Babu S. Antharavally scite author profile

Botulinum neurotoxin Type A is synthesized by Clostridium botulinum as a approximately 150 kD single chain polypeptide. The posttranslational processing of the 1296 amino acid residue long gene product involves removal of the initiating methionine, formation of disulfide bridges, and limited proteolysis (nicking) by the bacterial protease(s). The mature dichain neurotoxin is made of a approximately 50-kD light chain and a approximately 100-kD heavy chain connected by a disulfide bridge.
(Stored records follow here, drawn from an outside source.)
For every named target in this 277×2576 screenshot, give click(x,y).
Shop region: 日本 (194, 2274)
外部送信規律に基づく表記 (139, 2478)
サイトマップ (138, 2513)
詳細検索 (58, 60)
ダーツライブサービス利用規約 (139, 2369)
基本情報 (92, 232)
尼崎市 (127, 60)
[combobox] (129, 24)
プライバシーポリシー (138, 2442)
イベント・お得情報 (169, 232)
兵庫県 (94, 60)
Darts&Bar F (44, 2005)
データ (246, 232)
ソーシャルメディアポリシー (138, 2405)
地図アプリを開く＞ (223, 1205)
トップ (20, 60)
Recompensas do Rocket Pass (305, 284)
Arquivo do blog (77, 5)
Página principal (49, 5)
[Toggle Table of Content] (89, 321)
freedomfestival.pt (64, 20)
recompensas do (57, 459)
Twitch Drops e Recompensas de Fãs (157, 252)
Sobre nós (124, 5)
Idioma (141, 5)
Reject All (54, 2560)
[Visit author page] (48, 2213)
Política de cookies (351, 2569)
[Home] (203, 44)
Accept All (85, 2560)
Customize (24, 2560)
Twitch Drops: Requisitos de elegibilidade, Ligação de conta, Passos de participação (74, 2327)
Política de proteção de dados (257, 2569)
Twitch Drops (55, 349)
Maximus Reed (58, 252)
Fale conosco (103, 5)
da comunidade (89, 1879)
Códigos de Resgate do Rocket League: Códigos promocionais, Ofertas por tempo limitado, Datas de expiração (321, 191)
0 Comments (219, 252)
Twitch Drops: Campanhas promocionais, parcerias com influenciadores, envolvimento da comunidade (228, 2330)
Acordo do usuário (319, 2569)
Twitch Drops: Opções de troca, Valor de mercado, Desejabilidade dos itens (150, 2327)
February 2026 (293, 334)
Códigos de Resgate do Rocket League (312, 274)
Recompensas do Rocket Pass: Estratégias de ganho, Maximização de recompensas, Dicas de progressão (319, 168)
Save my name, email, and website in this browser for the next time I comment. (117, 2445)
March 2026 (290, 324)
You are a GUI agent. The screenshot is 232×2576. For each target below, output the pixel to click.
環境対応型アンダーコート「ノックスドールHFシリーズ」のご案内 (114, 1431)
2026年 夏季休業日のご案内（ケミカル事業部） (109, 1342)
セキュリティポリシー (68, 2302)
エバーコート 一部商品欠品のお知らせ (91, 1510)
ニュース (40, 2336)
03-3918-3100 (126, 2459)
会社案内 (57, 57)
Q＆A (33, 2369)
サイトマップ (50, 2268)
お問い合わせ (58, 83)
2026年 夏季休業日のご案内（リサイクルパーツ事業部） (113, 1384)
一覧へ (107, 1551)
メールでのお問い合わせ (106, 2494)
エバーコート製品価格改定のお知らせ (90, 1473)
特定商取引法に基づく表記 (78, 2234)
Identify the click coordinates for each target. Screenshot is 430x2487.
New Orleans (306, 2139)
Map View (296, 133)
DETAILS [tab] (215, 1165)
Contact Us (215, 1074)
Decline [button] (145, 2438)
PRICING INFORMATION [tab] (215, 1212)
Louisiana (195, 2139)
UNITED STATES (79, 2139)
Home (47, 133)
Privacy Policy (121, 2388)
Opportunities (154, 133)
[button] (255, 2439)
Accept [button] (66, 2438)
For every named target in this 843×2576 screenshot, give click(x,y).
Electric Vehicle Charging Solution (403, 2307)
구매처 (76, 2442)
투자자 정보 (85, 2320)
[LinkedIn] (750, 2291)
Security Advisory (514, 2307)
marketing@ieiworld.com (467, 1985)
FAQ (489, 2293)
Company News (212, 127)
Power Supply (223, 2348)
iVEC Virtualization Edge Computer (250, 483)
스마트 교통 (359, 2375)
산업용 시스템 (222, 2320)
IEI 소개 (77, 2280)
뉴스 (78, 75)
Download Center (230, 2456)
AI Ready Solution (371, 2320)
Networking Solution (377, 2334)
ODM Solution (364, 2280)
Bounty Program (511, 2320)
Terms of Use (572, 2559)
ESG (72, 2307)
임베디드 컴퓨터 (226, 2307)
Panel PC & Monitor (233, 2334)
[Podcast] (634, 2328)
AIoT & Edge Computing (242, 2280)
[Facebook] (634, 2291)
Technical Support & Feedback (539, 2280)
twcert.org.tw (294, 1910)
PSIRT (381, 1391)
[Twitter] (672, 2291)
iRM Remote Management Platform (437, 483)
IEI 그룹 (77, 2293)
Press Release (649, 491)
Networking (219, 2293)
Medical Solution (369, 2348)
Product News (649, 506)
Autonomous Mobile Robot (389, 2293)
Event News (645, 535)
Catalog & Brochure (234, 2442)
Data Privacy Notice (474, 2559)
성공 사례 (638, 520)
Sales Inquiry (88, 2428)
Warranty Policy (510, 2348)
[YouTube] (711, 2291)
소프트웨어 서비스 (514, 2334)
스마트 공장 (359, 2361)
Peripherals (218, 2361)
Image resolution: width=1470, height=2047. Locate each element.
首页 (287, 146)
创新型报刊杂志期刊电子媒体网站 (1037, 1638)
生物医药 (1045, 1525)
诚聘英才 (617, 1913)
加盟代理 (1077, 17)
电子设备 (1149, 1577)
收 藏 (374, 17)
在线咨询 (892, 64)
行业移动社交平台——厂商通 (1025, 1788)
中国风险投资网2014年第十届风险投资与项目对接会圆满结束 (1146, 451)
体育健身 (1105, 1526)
DNA derived amino acid sequence predicted a total of 9 Cys residues (Binz et al., 1990, J. Biol. Chem. 265, 9153-9158; Thompson et al., 1990, Eur. J. Biochem. 189, 73-81). Treatment of the dichain neurotoxin, dissolved in 6 M guanidine. HCl, with 4-vinylpyridine converted 5 Cys residues into S-pyridylethyl cysteine residues; but alkylation after mercaptolysis converted all 9 Cys residues in the S-pyridylethylated form. After confirming the predicted number of Cys residues by amino acid analysis, the positions of the 5 Cys residues carrying sulfhydryl groups and the 4 involved in disulfide bridges were determined by comparing the elution patterns in reversed-phase HPLC of the cyanogen bromide mixtures of the exclusively alkylated and the mercaptolyzed-alkylated neurotoxin. The chromatographically isolated components were identified by N-terminal amino acid sequence analysis. The HPLC patterns showed characteristic differences. The Cys residues predicted in positions 133, 164, 790, 966, and 1059 were found in the sulfhydryl form; Cys 429 and 453 were found disulfide-bridge connecting the light and heavy chains, and Cys 1234 and 1279 were found in an intrachain disulfide-bridge near the C-terminus in the heavy chain.(ABSTRACT TRUNCATED AT 250 WORDS)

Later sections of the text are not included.